The purpose of our research is twofold: (1) to expand the capabilities of experimental techniques, especially solid state NMR techniques, for probing structural properties of molecules with central roles in biology and human disease; (2) to provide new structural and mechanistic information about specific biomolecular systems, including protein assemblies that are associated with Alzheimer’s disease, type 2 diabetes, and AIDS.
My lab is currently pursuing several distinct but inter-related projects. We are using solid state NMR and electron microscopy to characterize molecular structures of amyloid-β fibrils, including fibrils that develop in brain tissue of Alzheimer’s disease patients. We are developing new experimental methods that allow detailed molecular structural studies of transient intermediates in processes such as protein folding, ligand binding, peptide aggregation, and protein self-assembly. We are investigating the structural and physical basis for fibril formation by low-complexity protein sequences. We are using solid state NMR and electron microscopy to characterize protein assemblies that mimic assemblies within HIV-1 and SARS-CoV-2 virions. And we are developing ultra-low-temperature methods for sensitivity enhancement in biomolecular solid state NMR and resolution enhancement in magnetic resonance imaging.

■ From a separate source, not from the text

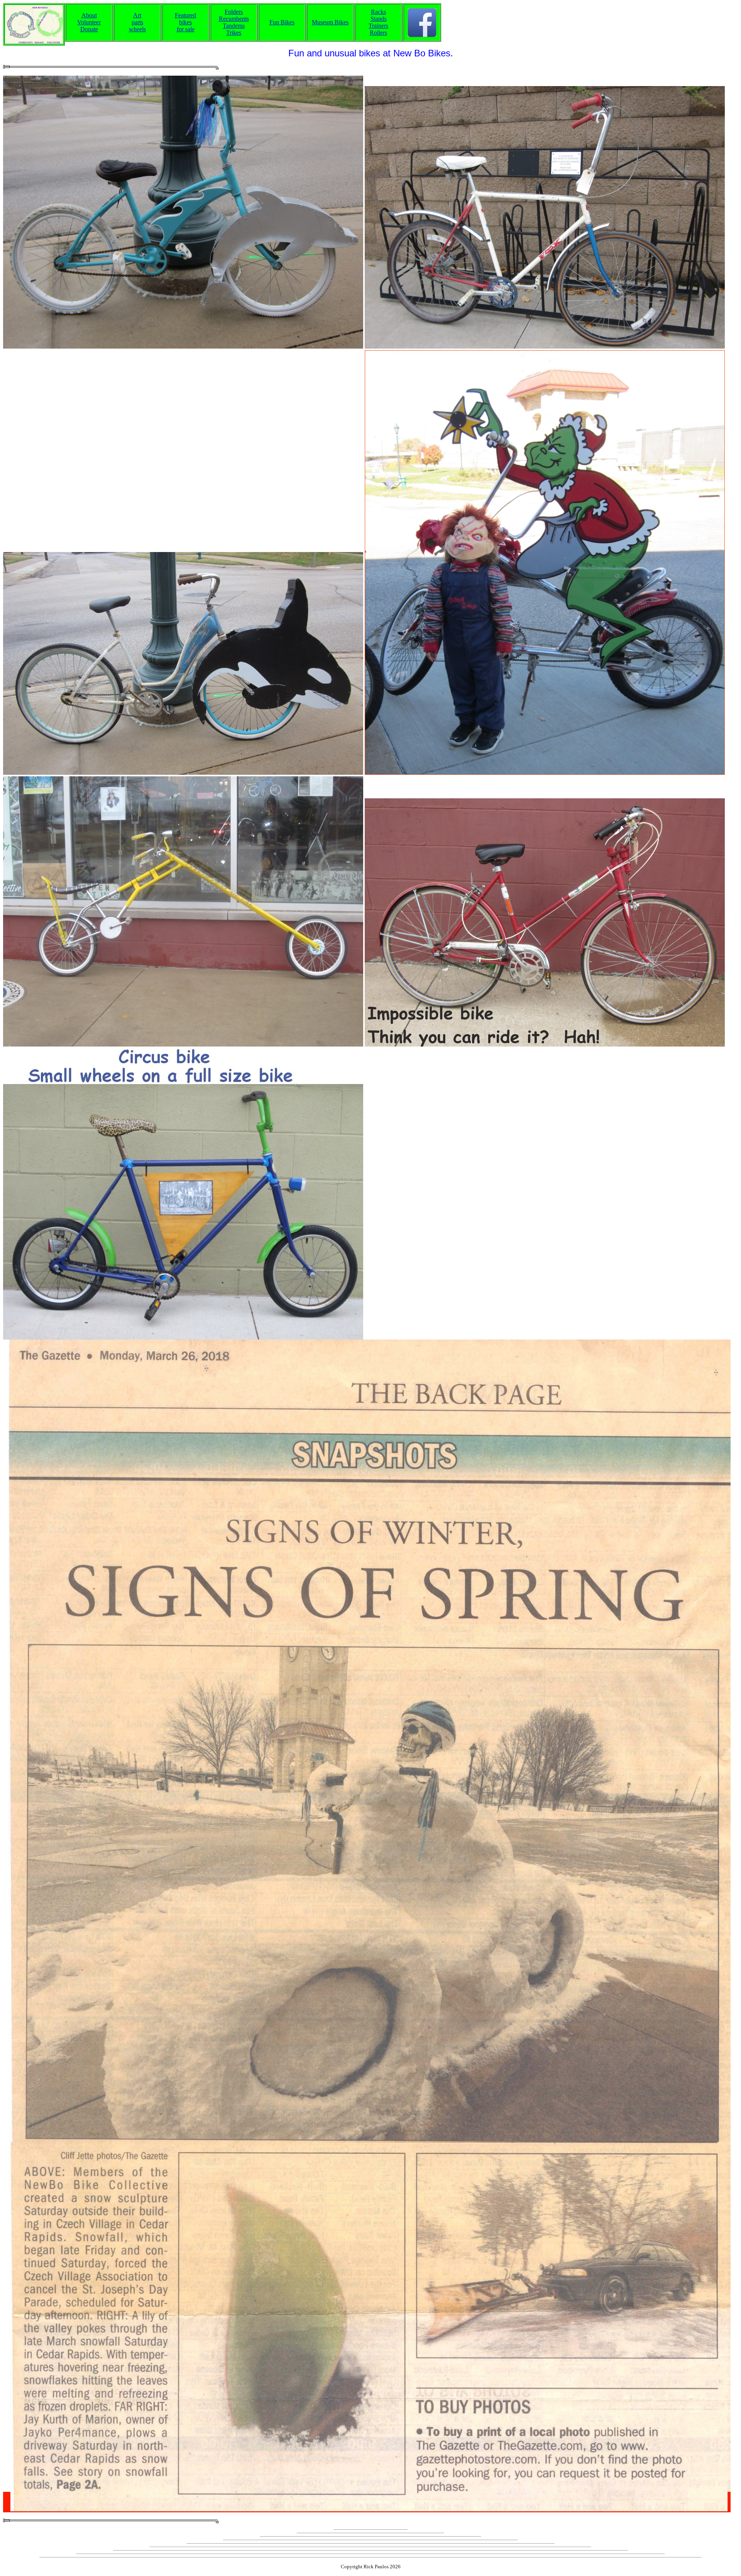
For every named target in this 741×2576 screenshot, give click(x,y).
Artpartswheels (137, 22)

- Millisecond Time-Resolved Solid-State NMR Reveals a Two-Stage Molecular Mechanism for Formation of Complexes between Calmodulin and a Target Peptide from Myosin Light Chain Kinase.
- Jeon J, Yau WM, Tycko R.
- J Am Chem Soc (2020 Dec 16) 142:21220-21232. Abstract/Full Text
- Molecular structure of a prevalent amyloid-β fibril polymorph from Alzheimer's disease brain tissue.
- Ghosh U, Thurber KR, Yau WM, Tycko R.
- Proc Natl Acad Sci U S A (2021 Jan 26) 118. Abstract/Full Text
Research in Plain Language
We develop new methods for learning the structures of proteins and other molecules that play central roles in human disease. We apply these methods to specific problems where more conventional methods are not adequate. As an example, we developed detailed models of amyloid fibrils that are linked to Alzheimer's disease and type 2 diabetes. Our models reveal the molecular interactions that lead to amyloid formation. This knowledge may inform the design of new chemical compounds to inhibit amyloid formation and for diagnostic imaging.